Wednesday, 1 April 2009

Surrogate Parenting - Not Welcome


I was pretty annoyed when I was having dinner with a friend and she turned around and told my daughter to be quiet as the grown ups were talking. She beckoned to my daughter’s crayons and suggested that she keep drawing and tell us when she was done. 

Granted that this was the second time my daughter had interrupted us in the course of our dinner conversation. The first time had already seen me giving her the same firm warning. 

But my daughter is 4 and as we all know, this is a tender age where she is still learning, and has to be taught not to interrupt and all the other areas of etiquette that make a child socially acceptable. The crux though is that as her parent, I would like to impart those lessons myself and I prefer that they not come from other well-meaning mums. 

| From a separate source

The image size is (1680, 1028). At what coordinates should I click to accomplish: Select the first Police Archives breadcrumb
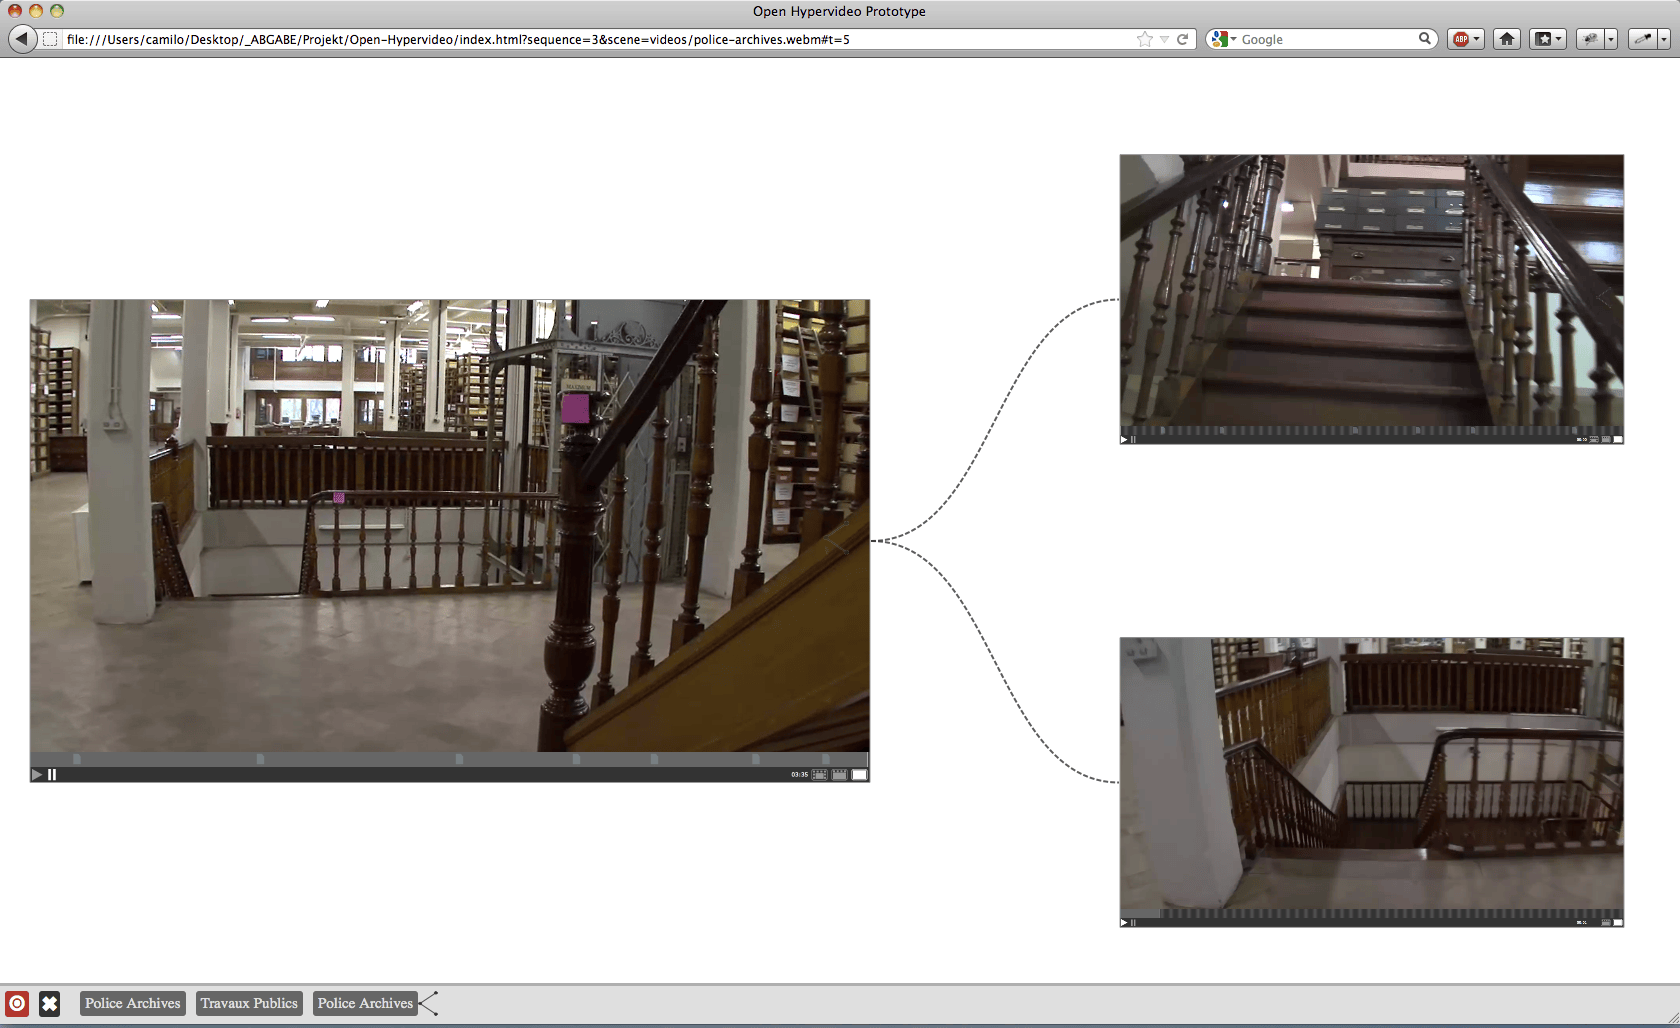(132, 1003)
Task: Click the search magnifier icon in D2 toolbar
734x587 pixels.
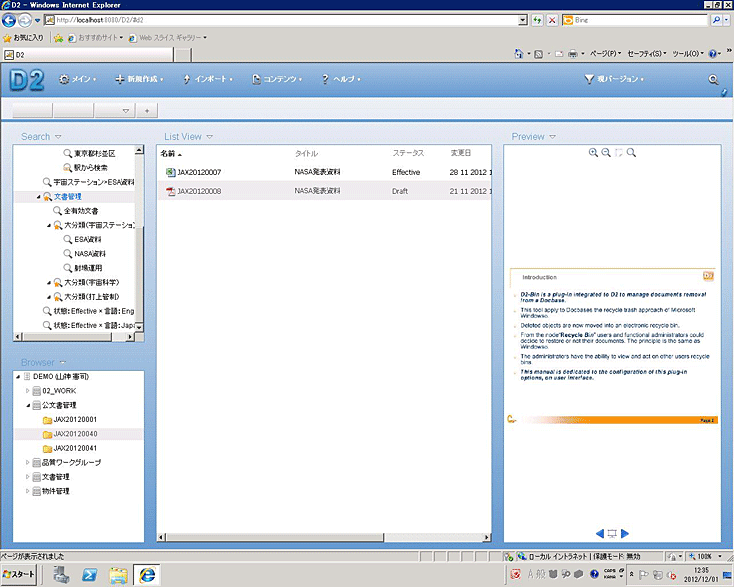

Perhaps it is me being unnecessarily sensitive but I DO NOT appreciate other people telling my child what to do. This friend is also a mother and her children are older than mine, but I feel what she did was rude and imposing, at least in my books. To be fair, I am sure it was well-meant, but in my eyes, it was misplaced, unpalatable and these good intentions intruded into my private space. Way out of line, darling. 

We do go out on occasion with her family and sure, her kids misbehave too and when they do, I let their mom do her job as this is the person that should be their rightful disciplinarian. Since when in any parenting book, is it ok for you to allow your child to go by some other person’s dos and don’ts? For me, the carte blanche for matters in discipline should only be extended as far as the Grandparents or the main caregiver and no further. Even then it does not extend to my parents or my husband's parents physically punishing my child. I do not believe in sparing the rod to spoil the child either but that decision should be mine and my husband’s and no one else’s. 

I know that everyone lives by a different rulebook but how do you tell someone that it is NOT alright to tell someone else’s child off, especially with the child’s parents are sitting right in front of you? I also do not appreciate someone else overtaking my authority and I was offended. 

The perfectionist in me was NOT a happy camper but the PR person in me put up the usual “hostess with the mostest” front as I was hosting dinner. Plus it was just one of those nights at dinner where I did not feel like picking a fight so I told myself to let it go and did not say anything. Still incensed, I made a mental note that the next time this happens, I will not let it go without making my feelings clear. 

Why is it that other people feel a need to discipline your kids in front of you? Is that ok? What are the boundaries if any? And what would you do if you faced a situation like mine? Or in fact if you had indeed told off someone else’s child?